How do we accurately determine the amount of available global memory on a CUDA device?
Our problem is: We have an application that is limited by the total amount of available global memory, so we need to execute the same kernel multiple times against successive chunks of data. The memory allocations for the kernel are not homogeneous. They consist of four different arrays (of char, ushort2, and uint4), and the size of each array changes each time the kernel is executed.
We obviously want to maximize the amount of memory used by the arrays each time the kernel is executed. This means we need an accurate estimate of the amount of free global memory. To get that estimate, we call cuMemGetInfo.
Unfortunately, the amount of memory reported by cuMemGetInfo does not match the amount we expect to see based on the sizes of the arrays we allocate. For example, if we call cuMemGetInfo to determine the amount of free global memory, use cudaMalloc to allocate an array whose size is 1,000,000 bytes, and then call cuMemGetInfo again, we find that well over 1,000,000 bytes of memory were actually allocated.

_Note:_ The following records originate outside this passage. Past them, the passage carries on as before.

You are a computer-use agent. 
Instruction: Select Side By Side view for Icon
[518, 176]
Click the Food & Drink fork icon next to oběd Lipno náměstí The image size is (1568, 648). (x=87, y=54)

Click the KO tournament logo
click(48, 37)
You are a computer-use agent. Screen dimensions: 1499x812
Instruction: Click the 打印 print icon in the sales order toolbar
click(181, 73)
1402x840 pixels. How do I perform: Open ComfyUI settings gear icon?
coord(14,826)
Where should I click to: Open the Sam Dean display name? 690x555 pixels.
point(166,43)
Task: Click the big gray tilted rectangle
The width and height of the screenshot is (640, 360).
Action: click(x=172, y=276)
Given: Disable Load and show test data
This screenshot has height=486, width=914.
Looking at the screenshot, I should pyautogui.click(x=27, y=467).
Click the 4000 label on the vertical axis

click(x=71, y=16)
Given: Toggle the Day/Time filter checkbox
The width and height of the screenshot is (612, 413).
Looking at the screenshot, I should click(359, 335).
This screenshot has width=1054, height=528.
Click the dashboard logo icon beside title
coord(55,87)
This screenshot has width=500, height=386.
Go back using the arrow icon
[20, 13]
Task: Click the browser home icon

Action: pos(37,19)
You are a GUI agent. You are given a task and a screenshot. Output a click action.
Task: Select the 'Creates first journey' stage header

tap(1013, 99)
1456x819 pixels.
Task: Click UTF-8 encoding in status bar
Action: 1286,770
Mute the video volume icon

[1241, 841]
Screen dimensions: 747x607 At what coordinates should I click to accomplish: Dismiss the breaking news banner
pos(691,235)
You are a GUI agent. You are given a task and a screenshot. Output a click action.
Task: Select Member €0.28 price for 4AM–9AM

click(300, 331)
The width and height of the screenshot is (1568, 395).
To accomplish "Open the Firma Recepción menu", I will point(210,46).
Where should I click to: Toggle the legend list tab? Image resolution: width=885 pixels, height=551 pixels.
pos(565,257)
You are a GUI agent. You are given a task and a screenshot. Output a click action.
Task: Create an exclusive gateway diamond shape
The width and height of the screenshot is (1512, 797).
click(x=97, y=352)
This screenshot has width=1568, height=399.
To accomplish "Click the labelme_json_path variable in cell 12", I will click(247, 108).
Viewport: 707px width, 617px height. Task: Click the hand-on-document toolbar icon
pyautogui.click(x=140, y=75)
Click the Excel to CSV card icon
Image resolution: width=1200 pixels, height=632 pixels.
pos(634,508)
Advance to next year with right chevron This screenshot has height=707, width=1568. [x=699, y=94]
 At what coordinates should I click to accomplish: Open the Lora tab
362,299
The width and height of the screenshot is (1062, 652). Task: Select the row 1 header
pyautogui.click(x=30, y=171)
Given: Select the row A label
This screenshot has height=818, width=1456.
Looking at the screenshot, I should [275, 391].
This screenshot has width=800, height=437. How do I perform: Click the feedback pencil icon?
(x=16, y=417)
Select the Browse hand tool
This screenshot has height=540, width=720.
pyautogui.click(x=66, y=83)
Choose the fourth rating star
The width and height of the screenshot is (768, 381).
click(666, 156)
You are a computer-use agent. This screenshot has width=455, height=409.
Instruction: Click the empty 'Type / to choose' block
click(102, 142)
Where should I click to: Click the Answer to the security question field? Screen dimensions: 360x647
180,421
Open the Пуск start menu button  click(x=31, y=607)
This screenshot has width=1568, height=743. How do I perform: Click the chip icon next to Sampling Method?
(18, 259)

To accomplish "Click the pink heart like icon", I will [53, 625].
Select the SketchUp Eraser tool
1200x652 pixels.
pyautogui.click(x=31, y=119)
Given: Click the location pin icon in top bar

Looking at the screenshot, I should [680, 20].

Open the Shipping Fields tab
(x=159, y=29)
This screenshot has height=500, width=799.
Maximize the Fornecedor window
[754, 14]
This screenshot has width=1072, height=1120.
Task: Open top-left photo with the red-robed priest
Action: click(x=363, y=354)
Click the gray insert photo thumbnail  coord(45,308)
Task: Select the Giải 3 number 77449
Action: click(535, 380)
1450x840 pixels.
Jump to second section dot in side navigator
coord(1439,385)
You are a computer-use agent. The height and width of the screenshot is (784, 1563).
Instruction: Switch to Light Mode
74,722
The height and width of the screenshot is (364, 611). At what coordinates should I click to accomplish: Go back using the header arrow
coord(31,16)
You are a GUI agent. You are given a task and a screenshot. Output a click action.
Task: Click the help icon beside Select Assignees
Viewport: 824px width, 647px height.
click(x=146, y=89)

Here is some “real” data for four consecutive calls to cudaMalloc (one for each array) taken on a GTX480 with driver v263.06 and with 1576599552 bytes of memory. The “expected/actual” values represent the amount of free global memory we expect to be available and the amount actually reported by cuMemGetInfo; the “diff” value is the difference between “expected” and “actual”:
06:04.524 callbackPreKernel for device 0: 1378340864 bytes free
06:05.448 callbackPreKernel for device 0: allocated 3674688 bytes: expected/actual bytes free = 1374666176/1374539776 (diff=-126400) 06:06.390 callbackPreKernel for device 0: allocated 153112 bytes: expected/actual bytes free = 1374386664/1373491200 (diff=-895464)
06:07.282 callbackPreKernel for device 0: allocated 313573376 bytes: expected/actual bytes free = 1059917824/1059835904 (diff=-81920)
06:08.185 callbackPreKernel for device 0: allocated 14698752 bytes: expected/actual bytes free = 1045137152/1045024768 (diff=-112384)
To begin with, there are 1576599552-1378340864 = 198258688 bytes of memory used by something other than our app. Since the device has no monitor attached, can you tell us what’s consuming that memory?
Then, as each cudaMalloc call executes, there is an additional, variable amount of extra memory being consumed – but what is it? If there is some kind of internal overhead for global memory allocation on the device, how do we quantify it?
For now, we have worked around this problem in the most stupid way possible: We subtract an additional 150 or 200 megabytes from the value reported by cuMemGetInfo. But I suspect there must be a better way!